3. Long range planning and development. A committee to develop and monitor a comprehensive master plan to preserve and enhance the character of Great Falls. This committee shall serve as forum of other citizens groups or agencies, and for ideas and exchange of information on planning matters.

4. Environment, Parks, and Trails. A committee to protect our natural and historic resources and to promote trail networks.

5. Communications and outreach. A vehicle to promote citizen participation in all aspects of the community - historic, economic, educational, recreational, cultural, and social activities.

 

9. NOMINATING COMMITTEE

9.1 Every March the Executive Board, by a majority vote, shall appoint a Chair and four other members of the Association to serve on a nominating committee to nominate candidates for positions on the Executive Board.
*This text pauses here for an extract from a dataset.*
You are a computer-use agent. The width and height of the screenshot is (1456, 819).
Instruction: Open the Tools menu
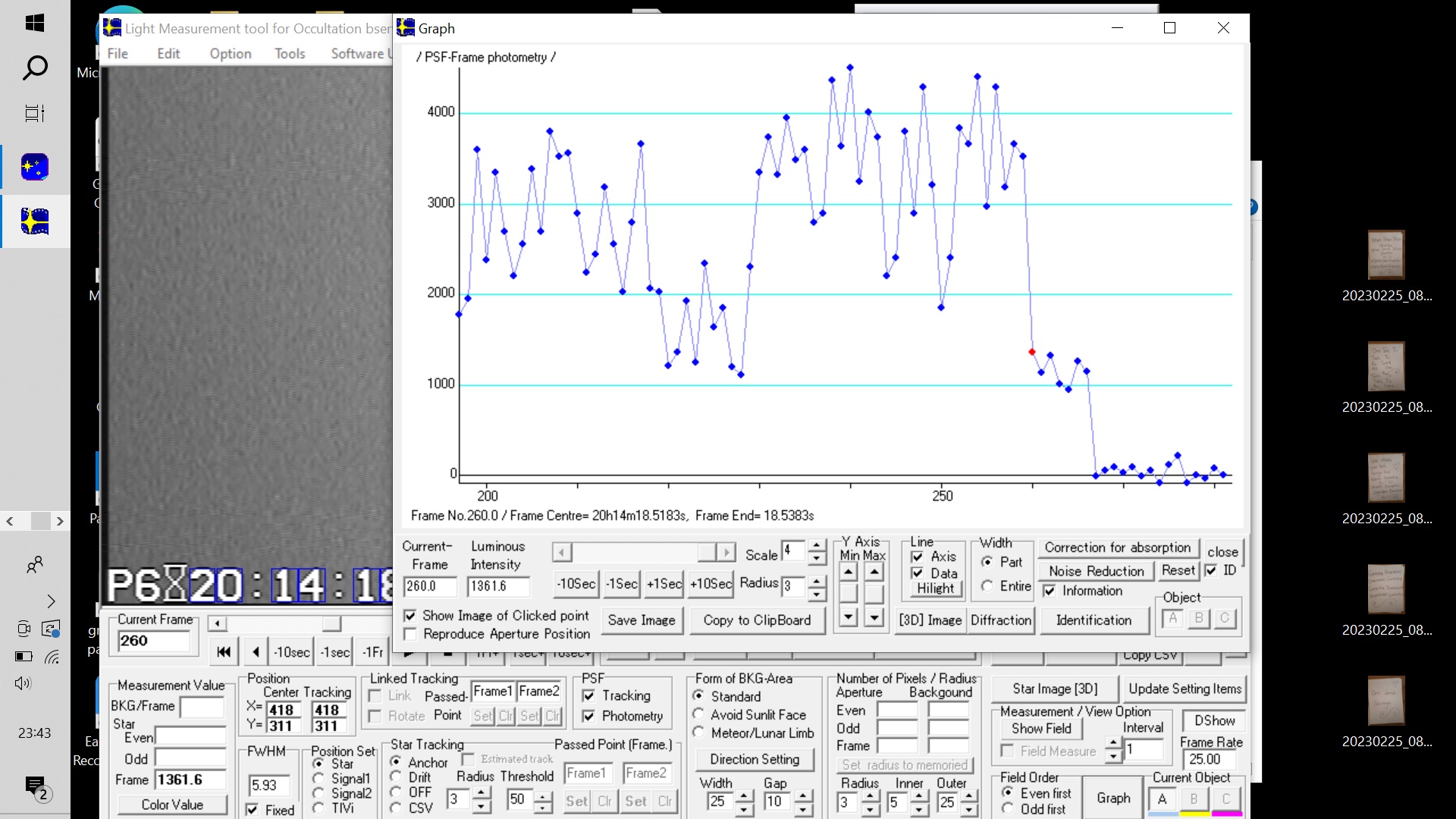(x=290, y=53)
No more than two members of that committee may be members of the current Executive Board. The nominees shall be communicated to the Association membership at least fourteen days prior to the May Meeting.

9.2 The nominating committee shall, to the extent possible, formulate a slate which is geographically representative of the community of Great Falls.

9.3 Nominations may be made from the floor at the May membership meetings provided that the nominees so nominated consent in person or in writing. All nominations shall be presented to the membership in the notice of the annual meeting.

9.4 The Chair of the nominating committee shall preside at the election in all aspects of the meeting and be responsible for counting the votes and posting of the results in a public format.

10. FINANCIAL

10.1 The fiscal year of the Association shall begin July 1 of each year and end the following June 30th.

10.2 An Annual Report containing a proposed budget for the next fiscal year shall be endorsed by the Executive Board, and shall be presented to the membership at the annual meeting.

10.3 Each quarter the Treasurer shall issue a financial statement or make a report to the membership at a regular meeting.

10.4 The budget shall be approved by the membership at the next general membership meeting following the annual meeting. Unbudgeted expenditures in excess of $500 shall be presented to the general membership for approval.

11. AMENDMENT OF BYLAWS

11.1 The Bylaws of this Association may be amended by members at a membership meeting by two-thirds vote of members present when there is a quorum, but with no less than thirteen approval votes. Amendments must be proposed in writing at a previous meeting with notification sent to members in good standing at least 20 days prior to the next membership meeting where actions may be taken.